Assignment:
Copy out precisely the lines from the start of the data through the line with "Cookie policy (269, 2509)", and keep pictures out of it.

Data provided:
==============================
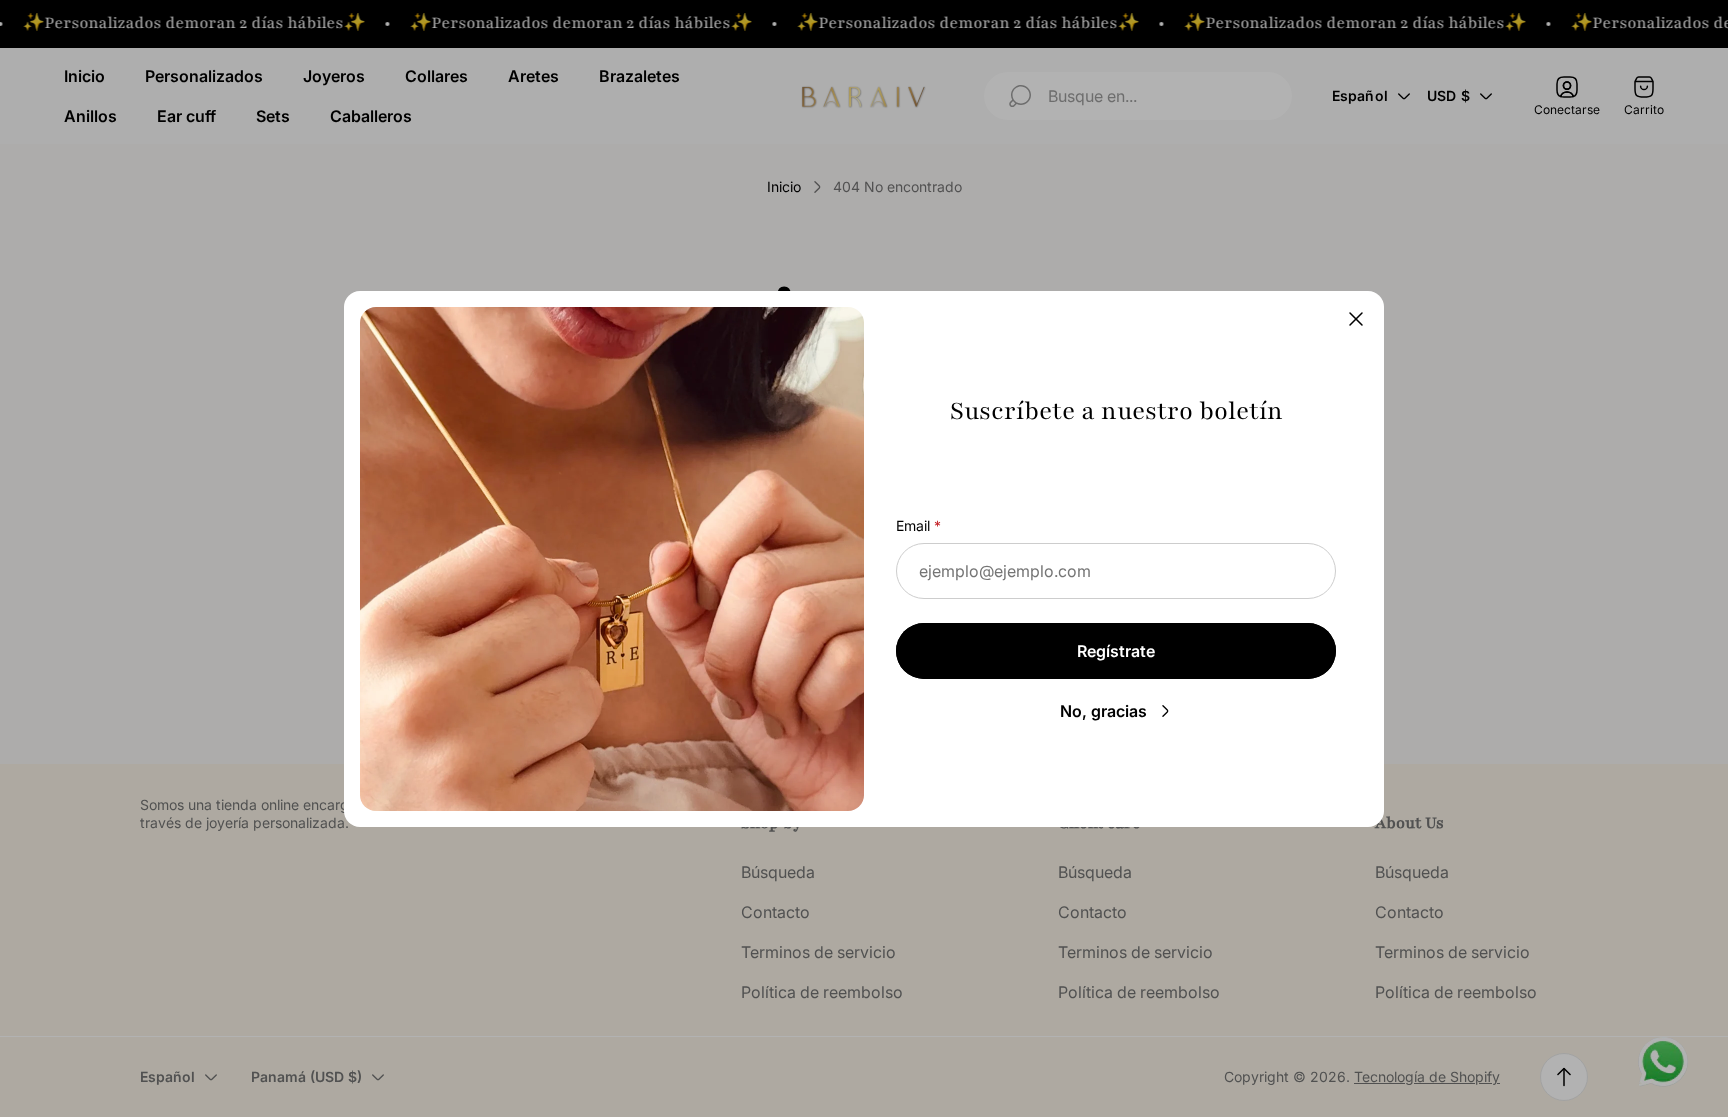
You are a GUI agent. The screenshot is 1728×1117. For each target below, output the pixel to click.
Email (913, 525)
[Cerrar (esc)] (1356, 319)
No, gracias (1103, 711)
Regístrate (1116, 651)
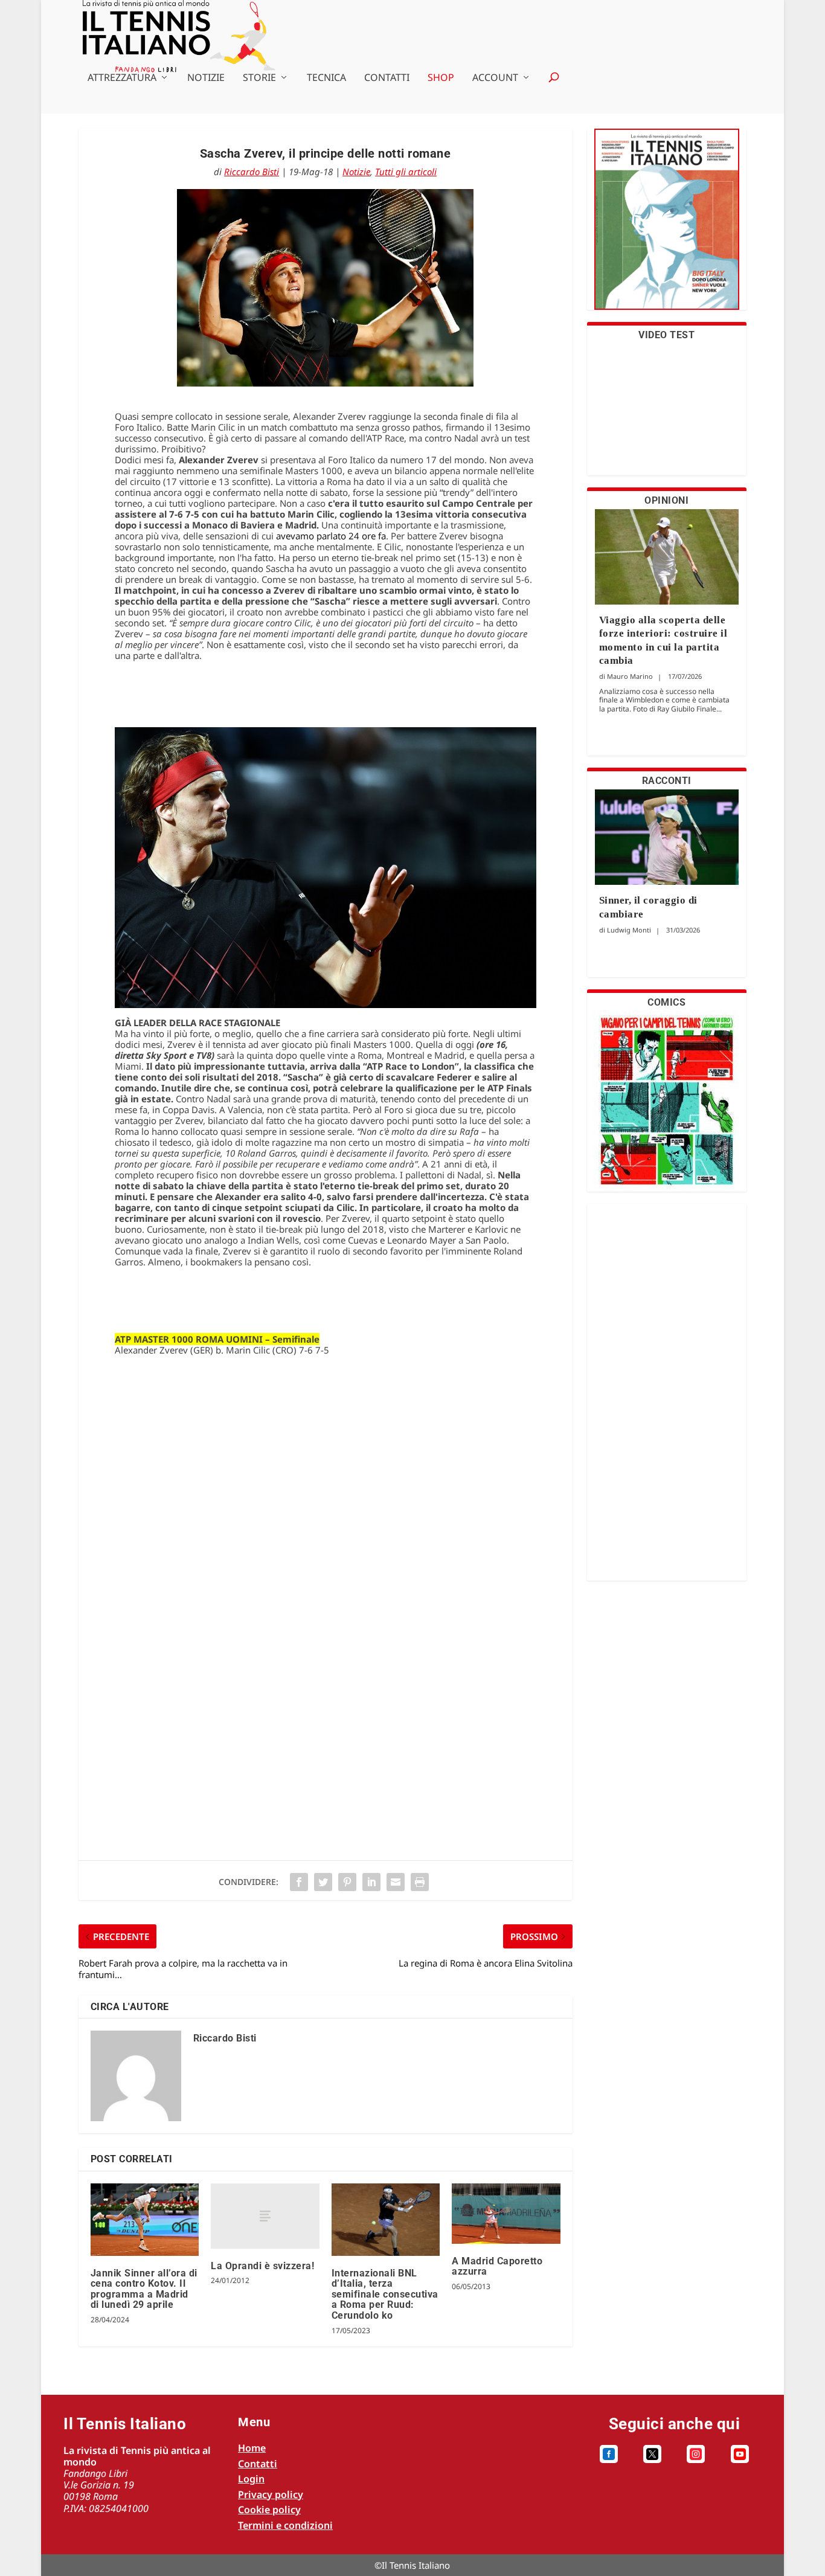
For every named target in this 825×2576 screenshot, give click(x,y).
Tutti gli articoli (406, 171)
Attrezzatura (122, 78)
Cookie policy (269, 2509)
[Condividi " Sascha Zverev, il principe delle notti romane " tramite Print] (420, 1882)
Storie (259, 78)
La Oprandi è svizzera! (262, 2266)
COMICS (666, 1002)
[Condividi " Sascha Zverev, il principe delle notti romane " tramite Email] (396, 1882)
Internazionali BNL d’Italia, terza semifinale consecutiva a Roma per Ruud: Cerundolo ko (385, 2294)
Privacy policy (270, 2494)
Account (495, 78)
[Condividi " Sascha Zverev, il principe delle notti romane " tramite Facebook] (299, 1882)
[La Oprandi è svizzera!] (265, 2216)
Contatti (386, 78)
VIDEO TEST (666, 335)
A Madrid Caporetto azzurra (497, 2266)
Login (251, 2478)
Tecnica (326, 78)
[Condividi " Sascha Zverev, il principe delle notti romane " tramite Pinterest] (347, 1882)
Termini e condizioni (285, 2525)
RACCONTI (667, 780)
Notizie (206, 78)
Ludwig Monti (629, 929)
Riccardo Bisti (251, 171)
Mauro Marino (630, 676)
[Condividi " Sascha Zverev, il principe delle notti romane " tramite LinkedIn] (371, 1882)
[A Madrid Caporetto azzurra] (506, 2213)
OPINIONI (666, 500)
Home (252, 2448)
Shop (441, 78)
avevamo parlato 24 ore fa (331, 536)
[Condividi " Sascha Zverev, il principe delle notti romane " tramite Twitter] (323, 1882)
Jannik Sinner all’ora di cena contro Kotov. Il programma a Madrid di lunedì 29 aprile (144, 2289)
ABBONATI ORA (666, 227)
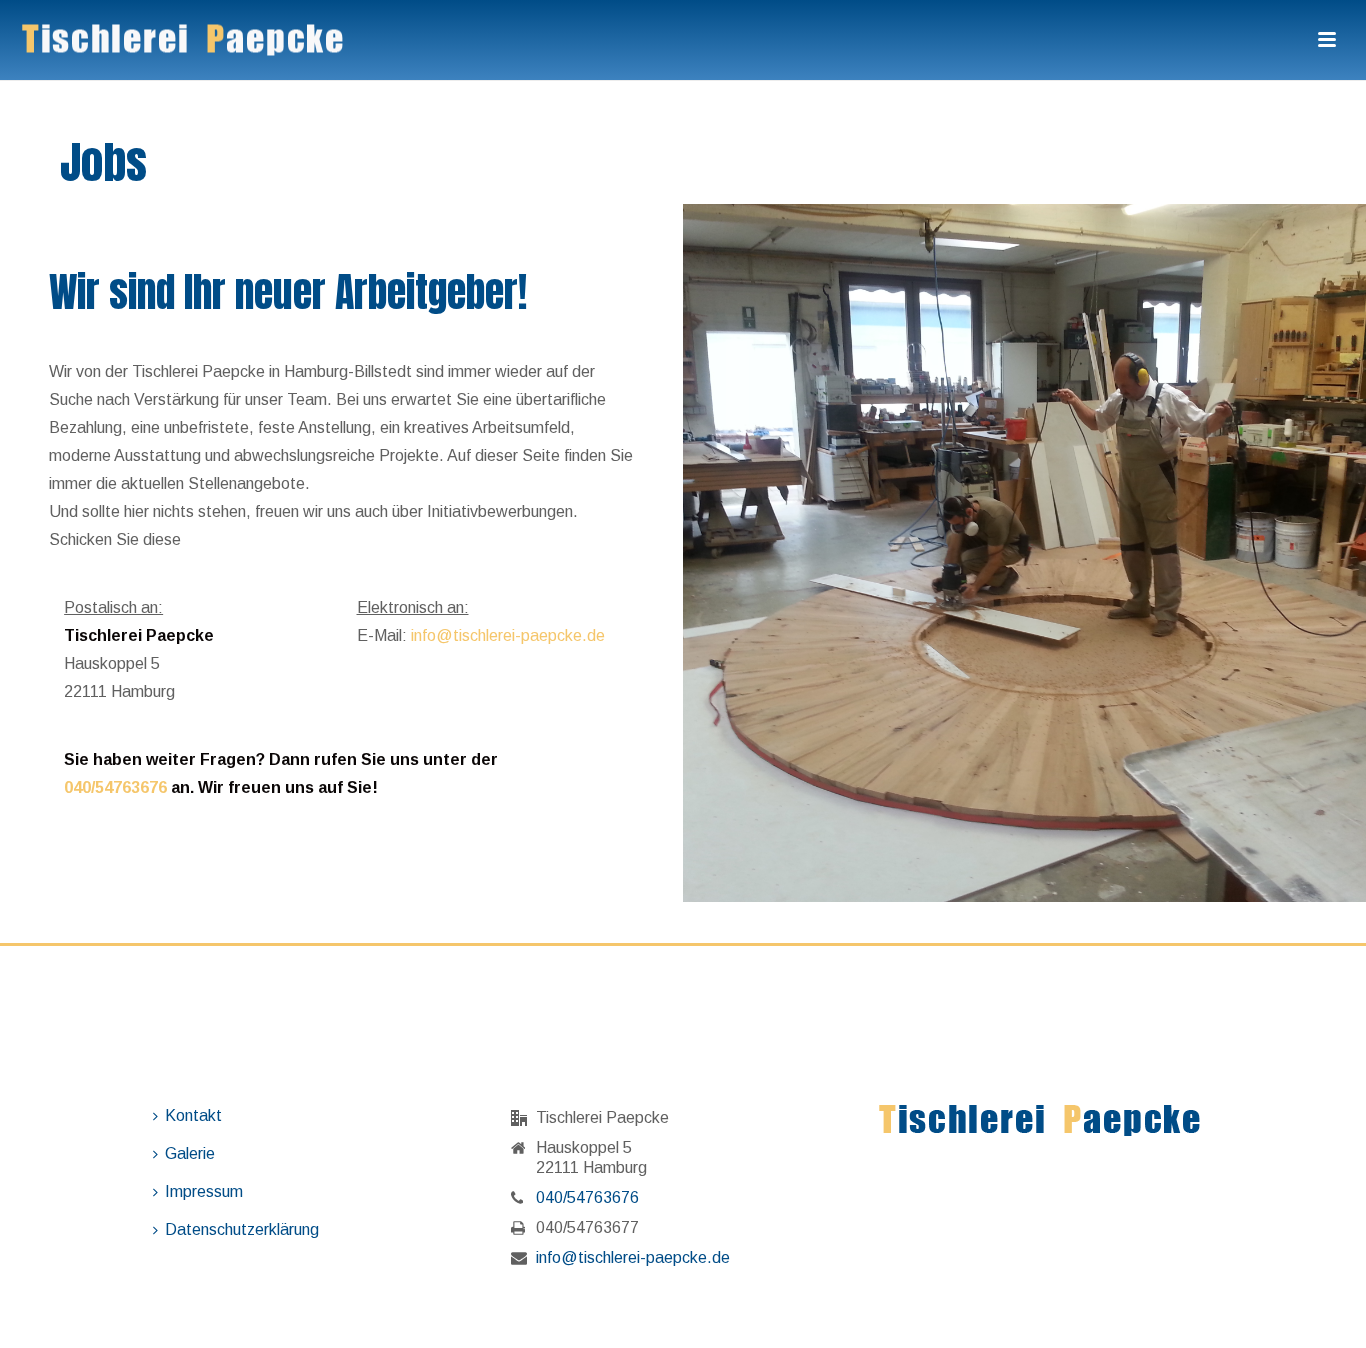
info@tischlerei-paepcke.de (508, 635)
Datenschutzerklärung (242, 1229)
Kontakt (193, 1115)
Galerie (190, 1153)
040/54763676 (115, 787)
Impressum (204, 1191)
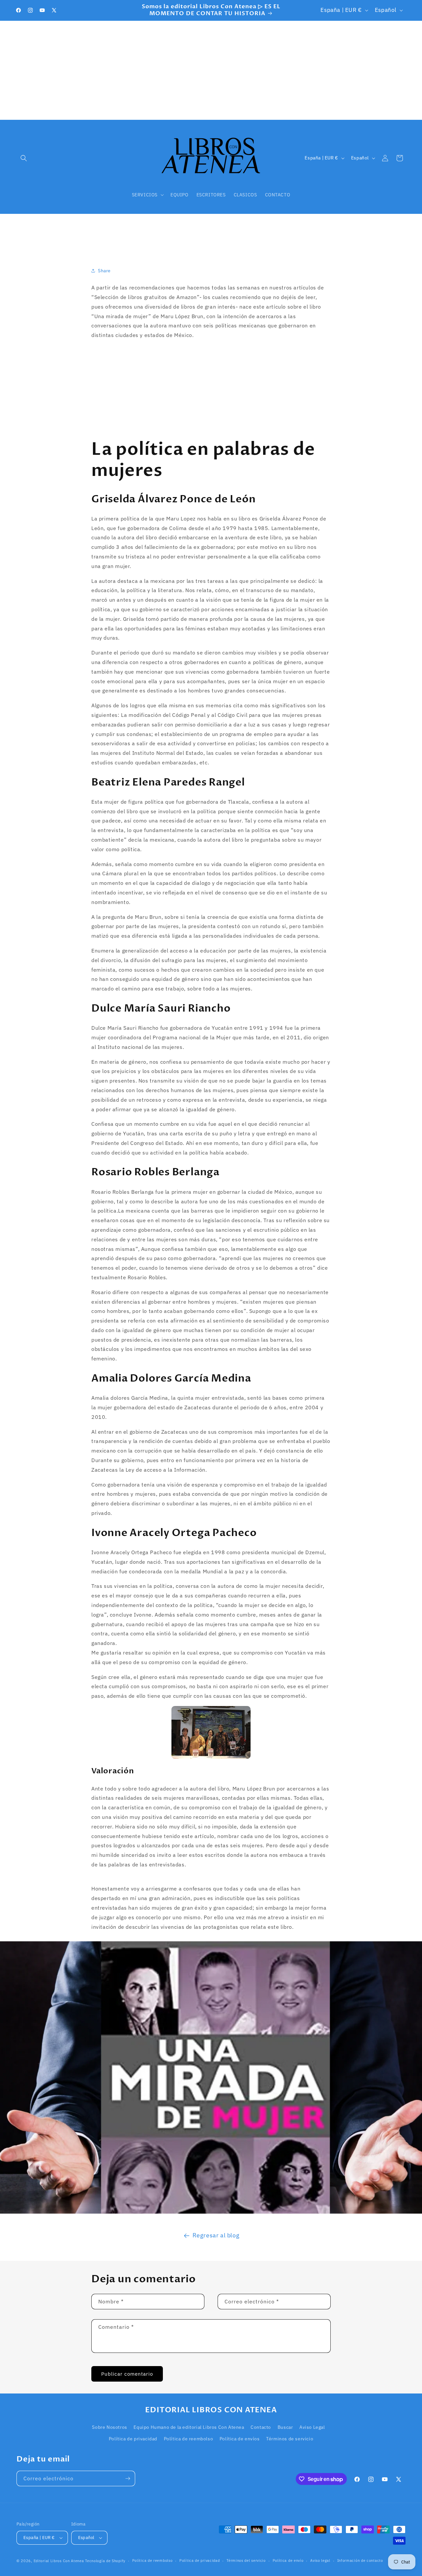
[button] (23, 158)
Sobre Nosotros (109, 2427)
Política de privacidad (133, 2439)
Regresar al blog (216, 2235)
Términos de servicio (289, 2439)
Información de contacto (360, 2560)
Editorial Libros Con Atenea (59, 2561)
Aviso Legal (312, 2427)
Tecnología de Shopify (105, 2561)
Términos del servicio (246, 2560)
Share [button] (104, 271)
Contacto (261, 2427)
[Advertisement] (211, 70)
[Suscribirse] (127, 2478)
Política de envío (288, 2560)
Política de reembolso (188, 2439)
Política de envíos (240, 2439)
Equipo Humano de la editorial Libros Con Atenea (189, 2427)
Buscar (285, 2427)
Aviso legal (320, 2560)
==============================
Solution to the exercise:
You are a GUI agent. The screenshot is 1728×1117. For each target below, output the pixel to click.
Email (913, 525)
[Cerrar (esc)] (1356, 319)
No, gracias (1103, 711)
Regístrate (1116, 651)
For every named target in this 825×2576 screenshot, give click(x,y).
Tutti gli articoli (406, 171)
Attrezzatura (122, 78)
Cookie policy (269, 2509)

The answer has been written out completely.